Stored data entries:
▬▬▬▬▬▬

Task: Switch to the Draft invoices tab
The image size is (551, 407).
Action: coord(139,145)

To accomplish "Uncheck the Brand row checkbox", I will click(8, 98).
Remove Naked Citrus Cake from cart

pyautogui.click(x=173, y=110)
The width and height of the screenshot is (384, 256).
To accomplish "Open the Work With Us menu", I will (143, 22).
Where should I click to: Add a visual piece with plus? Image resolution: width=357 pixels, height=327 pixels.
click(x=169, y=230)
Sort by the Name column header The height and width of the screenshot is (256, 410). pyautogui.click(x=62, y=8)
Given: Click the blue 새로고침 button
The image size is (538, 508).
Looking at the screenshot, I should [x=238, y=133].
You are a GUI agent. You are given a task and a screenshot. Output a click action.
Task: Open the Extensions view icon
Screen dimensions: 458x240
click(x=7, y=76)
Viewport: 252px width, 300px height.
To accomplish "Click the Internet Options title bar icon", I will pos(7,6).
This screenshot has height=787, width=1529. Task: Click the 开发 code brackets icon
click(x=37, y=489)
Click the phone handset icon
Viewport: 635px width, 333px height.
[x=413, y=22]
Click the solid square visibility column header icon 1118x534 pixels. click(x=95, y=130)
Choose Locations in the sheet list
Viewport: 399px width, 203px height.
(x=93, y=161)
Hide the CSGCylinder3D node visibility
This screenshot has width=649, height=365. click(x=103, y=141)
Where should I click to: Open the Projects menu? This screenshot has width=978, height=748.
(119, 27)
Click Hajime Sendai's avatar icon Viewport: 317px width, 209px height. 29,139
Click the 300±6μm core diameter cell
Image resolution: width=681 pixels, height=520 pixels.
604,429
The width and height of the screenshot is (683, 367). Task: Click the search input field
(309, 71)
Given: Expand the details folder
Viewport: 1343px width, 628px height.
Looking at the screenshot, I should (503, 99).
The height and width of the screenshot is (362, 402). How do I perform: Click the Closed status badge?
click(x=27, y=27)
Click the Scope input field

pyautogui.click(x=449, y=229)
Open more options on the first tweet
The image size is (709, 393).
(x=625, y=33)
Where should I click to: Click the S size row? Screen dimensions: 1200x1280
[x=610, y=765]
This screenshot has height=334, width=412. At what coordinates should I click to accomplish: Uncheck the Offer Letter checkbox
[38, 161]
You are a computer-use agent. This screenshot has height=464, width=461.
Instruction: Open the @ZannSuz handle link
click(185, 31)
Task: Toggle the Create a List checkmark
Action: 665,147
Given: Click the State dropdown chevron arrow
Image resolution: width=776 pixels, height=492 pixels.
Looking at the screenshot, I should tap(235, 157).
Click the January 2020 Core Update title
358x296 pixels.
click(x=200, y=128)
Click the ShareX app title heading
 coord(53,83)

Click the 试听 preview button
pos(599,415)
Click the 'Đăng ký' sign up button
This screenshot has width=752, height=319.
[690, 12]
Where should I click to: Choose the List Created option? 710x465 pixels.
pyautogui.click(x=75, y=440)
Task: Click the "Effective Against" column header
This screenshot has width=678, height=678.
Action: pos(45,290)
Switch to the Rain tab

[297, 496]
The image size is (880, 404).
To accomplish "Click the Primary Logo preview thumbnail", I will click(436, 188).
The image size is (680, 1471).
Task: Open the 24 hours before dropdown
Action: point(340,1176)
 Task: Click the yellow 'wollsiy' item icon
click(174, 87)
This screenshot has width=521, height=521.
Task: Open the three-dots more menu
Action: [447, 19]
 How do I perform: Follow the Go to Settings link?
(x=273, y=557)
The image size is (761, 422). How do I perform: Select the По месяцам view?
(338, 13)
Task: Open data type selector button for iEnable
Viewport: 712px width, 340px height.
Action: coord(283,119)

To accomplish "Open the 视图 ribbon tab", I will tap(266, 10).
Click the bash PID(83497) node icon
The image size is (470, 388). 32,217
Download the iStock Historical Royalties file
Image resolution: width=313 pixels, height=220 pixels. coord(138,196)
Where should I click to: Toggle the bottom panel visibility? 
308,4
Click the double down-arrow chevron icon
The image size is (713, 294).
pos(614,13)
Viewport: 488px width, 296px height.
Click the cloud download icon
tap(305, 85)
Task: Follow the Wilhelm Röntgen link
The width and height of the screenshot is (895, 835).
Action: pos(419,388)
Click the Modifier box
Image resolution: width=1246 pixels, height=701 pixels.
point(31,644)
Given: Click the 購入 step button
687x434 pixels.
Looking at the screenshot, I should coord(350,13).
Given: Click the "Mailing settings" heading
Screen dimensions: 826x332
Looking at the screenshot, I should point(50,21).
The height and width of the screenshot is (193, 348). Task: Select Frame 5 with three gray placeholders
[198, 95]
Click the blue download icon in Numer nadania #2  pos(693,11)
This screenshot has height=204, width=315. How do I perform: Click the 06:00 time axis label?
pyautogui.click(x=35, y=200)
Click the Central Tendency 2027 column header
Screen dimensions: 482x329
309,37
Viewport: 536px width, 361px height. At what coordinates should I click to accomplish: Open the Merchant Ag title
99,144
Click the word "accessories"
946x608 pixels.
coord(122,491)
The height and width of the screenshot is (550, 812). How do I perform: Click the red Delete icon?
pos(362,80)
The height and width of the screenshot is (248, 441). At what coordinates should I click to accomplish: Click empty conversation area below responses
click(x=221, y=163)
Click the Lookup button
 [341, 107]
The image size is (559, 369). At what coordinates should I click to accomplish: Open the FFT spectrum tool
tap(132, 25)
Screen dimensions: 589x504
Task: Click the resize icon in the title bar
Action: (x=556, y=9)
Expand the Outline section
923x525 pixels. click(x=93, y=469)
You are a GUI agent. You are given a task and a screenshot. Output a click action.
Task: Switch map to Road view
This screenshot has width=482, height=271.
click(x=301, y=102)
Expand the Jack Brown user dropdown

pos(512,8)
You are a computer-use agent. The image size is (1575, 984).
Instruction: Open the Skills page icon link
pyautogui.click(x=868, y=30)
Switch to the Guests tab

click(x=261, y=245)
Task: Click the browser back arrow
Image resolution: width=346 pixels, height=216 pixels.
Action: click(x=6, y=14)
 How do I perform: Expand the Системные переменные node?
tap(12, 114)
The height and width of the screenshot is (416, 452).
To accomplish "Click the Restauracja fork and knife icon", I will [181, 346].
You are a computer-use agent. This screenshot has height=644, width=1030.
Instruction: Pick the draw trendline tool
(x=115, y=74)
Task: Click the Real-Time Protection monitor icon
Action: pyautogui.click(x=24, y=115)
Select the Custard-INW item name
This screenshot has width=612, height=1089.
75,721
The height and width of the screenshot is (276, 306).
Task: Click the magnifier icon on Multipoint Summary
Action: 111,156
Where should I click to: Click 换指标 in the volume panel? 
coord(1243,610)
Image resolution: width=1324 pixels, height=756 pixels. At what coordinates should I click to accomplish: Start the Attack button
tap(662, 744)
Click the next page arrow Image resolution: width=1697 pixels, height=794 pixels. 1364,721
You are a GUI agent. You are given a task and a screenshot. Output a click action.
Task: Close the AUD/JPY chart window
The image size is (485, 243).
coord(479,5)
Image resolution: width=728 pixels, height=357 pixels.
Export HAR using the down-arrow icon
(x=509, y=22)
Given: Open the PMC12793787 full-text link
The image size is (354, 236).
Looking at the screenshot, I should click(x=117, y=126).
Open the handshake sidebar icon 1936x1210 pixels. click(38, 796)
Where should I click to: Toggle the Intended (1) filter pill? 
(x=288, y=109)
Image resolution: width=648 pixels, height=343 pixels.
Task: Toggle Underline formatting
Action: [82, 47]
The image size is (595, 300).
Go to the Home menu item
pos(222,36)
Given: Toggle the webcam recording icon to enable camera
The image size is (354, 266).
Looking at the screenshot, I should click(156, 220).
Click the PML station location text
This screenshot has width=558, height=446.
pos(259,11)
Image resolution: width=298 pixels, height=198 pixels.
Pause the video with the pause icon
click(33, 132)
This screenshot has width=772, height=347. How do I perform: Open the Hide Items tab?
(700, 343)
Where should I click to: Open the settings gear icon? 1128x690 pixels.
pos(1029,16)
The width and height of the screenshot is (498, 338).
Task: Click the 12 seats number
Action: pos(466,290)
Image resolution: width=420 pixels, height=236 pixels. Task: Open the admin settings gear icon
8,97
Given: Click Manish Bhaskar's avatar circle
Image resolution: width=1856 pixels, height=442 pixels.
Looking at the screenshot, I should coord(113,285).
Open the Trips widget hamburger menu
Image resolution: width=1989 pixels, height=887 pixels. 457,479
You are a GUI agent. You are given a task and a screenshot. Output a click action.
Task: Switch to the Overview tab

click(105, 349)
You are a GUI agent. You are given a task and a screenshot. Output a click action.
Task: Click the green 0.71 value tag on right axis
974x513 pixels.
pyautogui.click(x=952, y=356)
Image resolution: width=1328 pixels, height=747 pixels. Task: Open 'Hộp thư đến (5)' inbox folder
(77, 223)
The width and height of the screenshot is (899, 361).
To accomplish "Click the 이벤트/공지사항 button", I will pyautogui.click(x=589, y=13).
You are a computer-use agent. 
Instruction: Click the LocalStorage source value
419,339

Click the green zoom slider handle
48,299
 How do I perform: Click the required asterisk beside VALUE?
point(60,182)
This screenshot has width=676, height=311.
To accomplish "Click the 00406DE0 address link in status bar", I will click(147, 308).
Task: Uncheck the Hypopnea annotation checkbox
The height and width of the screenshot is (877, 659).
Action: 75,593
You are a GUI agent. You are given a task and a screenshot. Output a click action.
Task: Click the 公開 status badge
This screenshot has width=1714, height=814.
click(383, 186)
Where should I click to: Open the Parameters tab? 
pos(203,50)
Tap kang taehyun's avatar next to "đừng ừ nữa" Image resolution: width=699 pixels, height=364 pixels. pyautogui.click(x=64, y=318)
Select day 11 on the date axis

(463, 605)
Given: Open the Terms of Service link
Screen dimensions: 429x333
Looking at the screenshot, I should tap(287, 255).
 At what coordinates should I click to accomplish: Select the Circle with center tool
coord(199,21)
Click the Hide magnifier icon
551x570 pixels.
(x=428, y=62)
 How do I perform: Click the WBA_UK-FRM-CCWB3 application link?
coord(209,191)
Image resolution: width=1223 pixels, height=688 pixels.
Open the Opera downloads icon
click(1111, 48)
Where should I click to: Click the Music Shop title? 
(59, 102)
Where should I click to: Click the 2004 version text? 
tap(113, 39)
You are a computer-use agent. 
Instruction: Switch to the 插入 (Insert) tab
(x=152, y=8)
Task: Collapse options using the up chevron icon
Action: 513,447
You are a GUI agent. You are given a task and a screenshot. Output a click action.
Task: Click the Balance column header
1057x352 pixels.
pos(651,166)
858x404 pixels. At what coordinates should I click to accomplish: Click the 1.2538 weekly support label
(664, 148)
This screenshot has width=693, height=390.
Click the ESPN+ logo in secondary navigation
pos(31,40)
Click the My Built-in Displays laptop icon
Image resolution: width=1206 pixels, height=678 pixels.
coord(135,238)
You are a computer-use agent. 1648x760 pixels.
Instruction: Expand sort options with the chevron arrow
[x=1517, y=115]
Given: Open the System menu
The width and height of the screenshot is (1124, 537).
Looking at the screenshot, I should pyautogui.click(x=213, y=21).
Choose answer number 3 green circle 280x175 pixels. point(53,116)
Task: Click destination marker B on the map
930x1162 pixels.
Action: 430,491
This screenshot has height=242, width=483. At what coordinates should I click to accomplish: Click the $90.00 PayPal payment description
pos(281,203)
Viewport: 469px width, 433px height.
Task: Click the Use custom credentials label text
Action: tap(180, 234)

▬▬▬▬▬▬

To do:
Copy the records above exactly, please, but only from the first line through the line containing "The width and height of the screenshot is (384, 256).".

Exercise result:
Task: Switch to the Draft invoices tab
The image size is (551, 407).
Action: coord(139,145)

To accomplish "Uncheck the Brand row checkbox", I will click(8, 98).
Remove Naked Citrus Cake from cart

pyautogui.click(x=173, y=110)
The width and height of the screenshot is (384, 256).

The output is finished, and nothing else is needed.